His orgasm was a violent spasm, a total surrender not only of his body, but of his will. He was hers. Completely.
In the quiet that followed, as he still breathed heavily, she whispered in his ear, her voice sweet venom:
"Give the order, my lord. Declare this man, Viktor, an enemy of the city. Launch a manhunt. Offer a reward. Put all your guards on his trail. Show them that nothing and no one can hide from your fury."
The next day, that is exactly what he did.
The city awoke in shock. Posters were plastered on every street corner, bearing the composite sketch of a man named Viktor, declared an enemy of the state and wanted for conspiracy against the magistracy.
An astronomical reward was offered for any information leading to his capture.
Catherine, from her library, felt the vibration of the city change. She had turned her shadow war into a public affair. She had forced The Rook to react on two fronts at once: on one side, an official manhunt that was putting pressure on his entire network; on the other, the clandestine surveillance of her own spies who were looking for the same thing.
A few days later, a new note from Madame Lin arrived.
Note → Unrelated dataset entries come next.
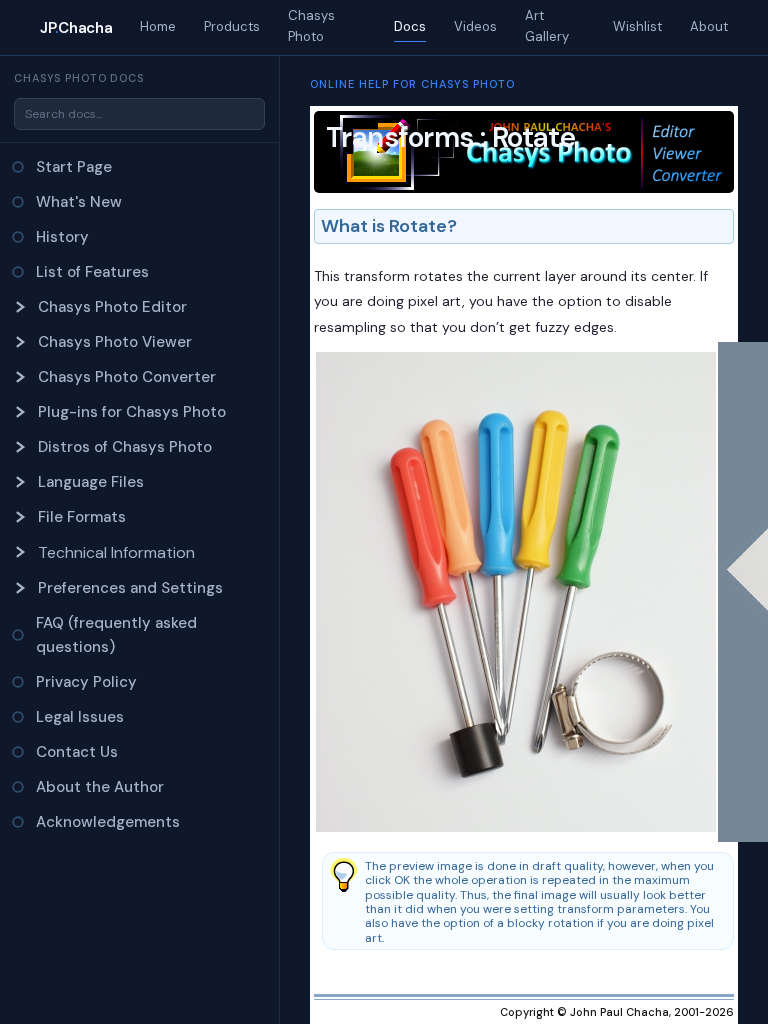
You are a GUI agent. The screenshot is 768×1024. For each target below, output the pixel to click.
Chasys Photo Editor (112, 307)
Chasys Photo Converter (127, 377)
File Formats (82, 517)
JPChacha (76, 28)
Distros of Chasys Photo (125, 447)
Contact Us (77, 752)
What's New (79, 202)
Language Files (91, 482)
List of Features (92, 272)
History (62, 237)
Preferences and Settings (130, 588)
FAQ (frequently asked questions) (116, 635)
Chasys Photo (311, 26)
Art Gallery (547, 26)
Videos (475, 26)
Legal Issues (80, 717)
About (709, 26)
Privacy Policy (86, 682)
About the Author (100, 787)
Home (158, 26)
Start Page (74, 167)
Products (232, 26)
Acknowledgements (108, 822)
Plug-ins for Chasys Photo (132, 412)
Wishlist (637, 26)
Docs (410, 26)
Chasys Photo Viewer (115, 342)
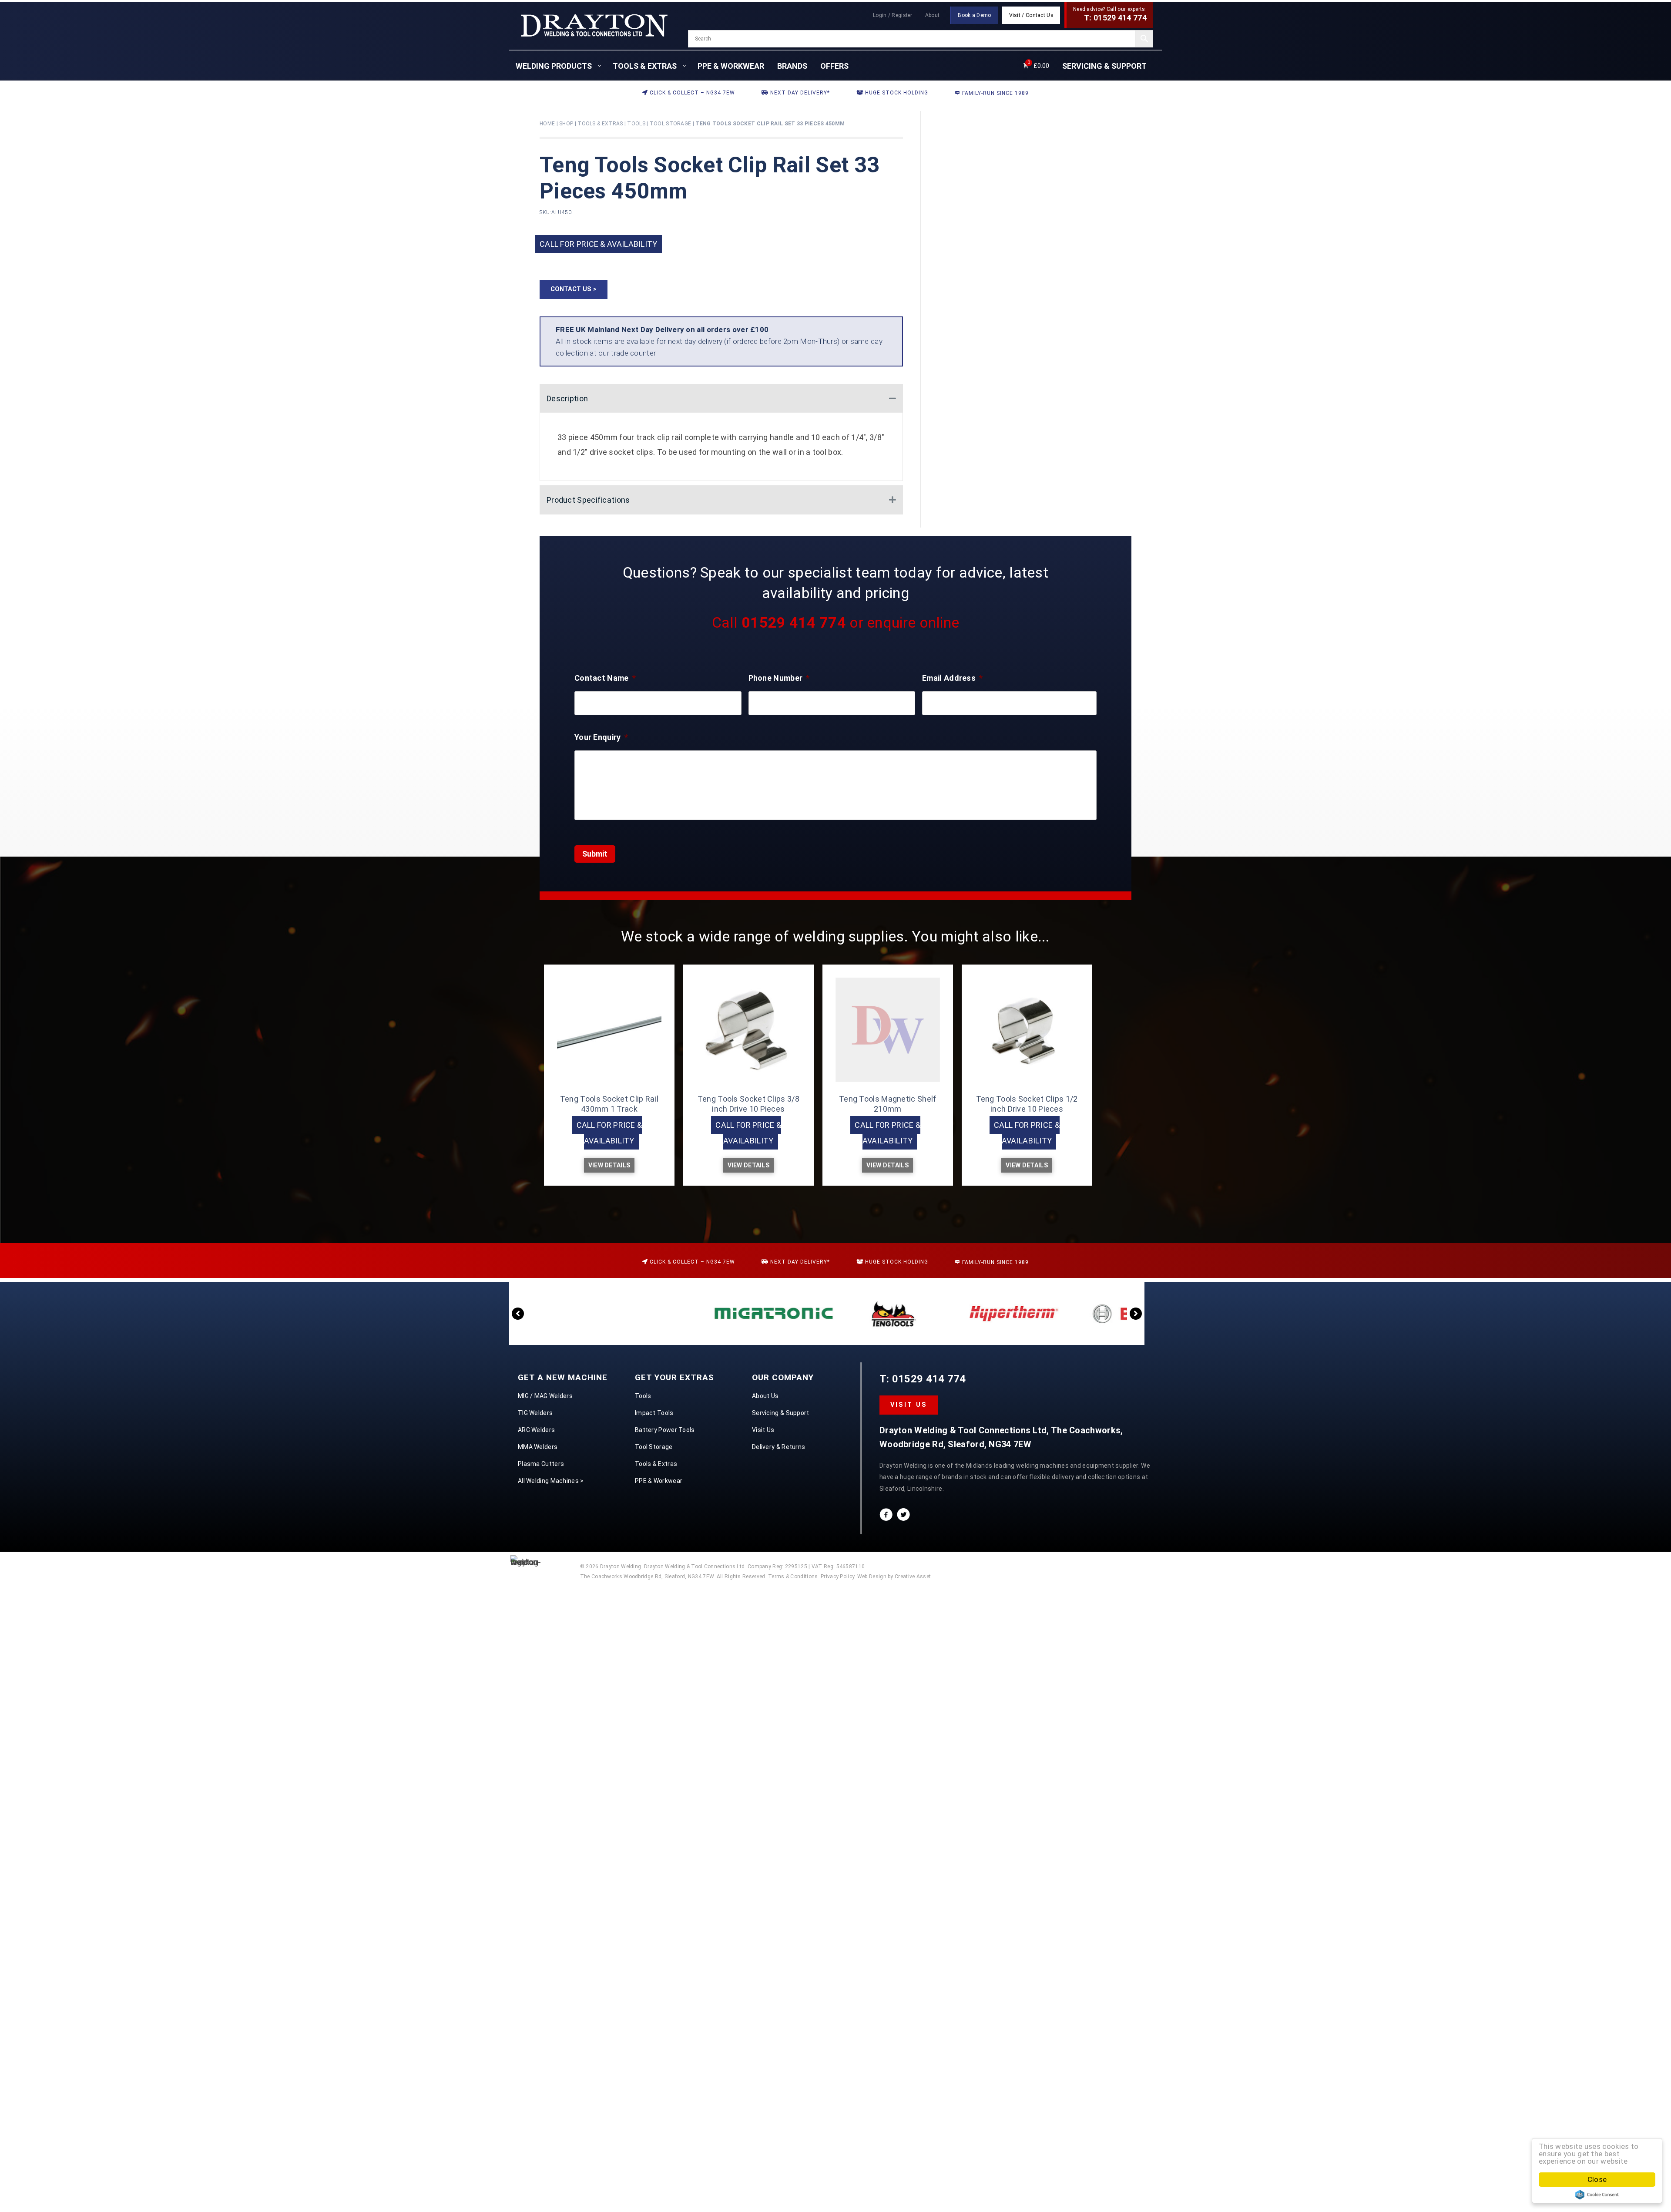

It was short.
"The Crow has a nest. A tavern in the tanners' district, The One-Eyed Goblin. He drinks there every night, alone. His weakness: he bets on the dog fights in the back room. He always loses. He owes money to everyone."
Catherine read the note, a thin smile on her lips. Her human network had been faster than the Magistrate's guard.
She had her target.
She knew where to find him. And above all, she knew his sin. Not the Wrath of his supposed master, but a weakness far more common and far more aisy to exploit. Avarice.
She looked at the name on the note. Viktor. Then she looked at the purse of gold she had left. She was going to have to pay another visit to Doctor Thorne. But this time, the contract would not be for a kidnapping. It would be for a much more subtle manipulation.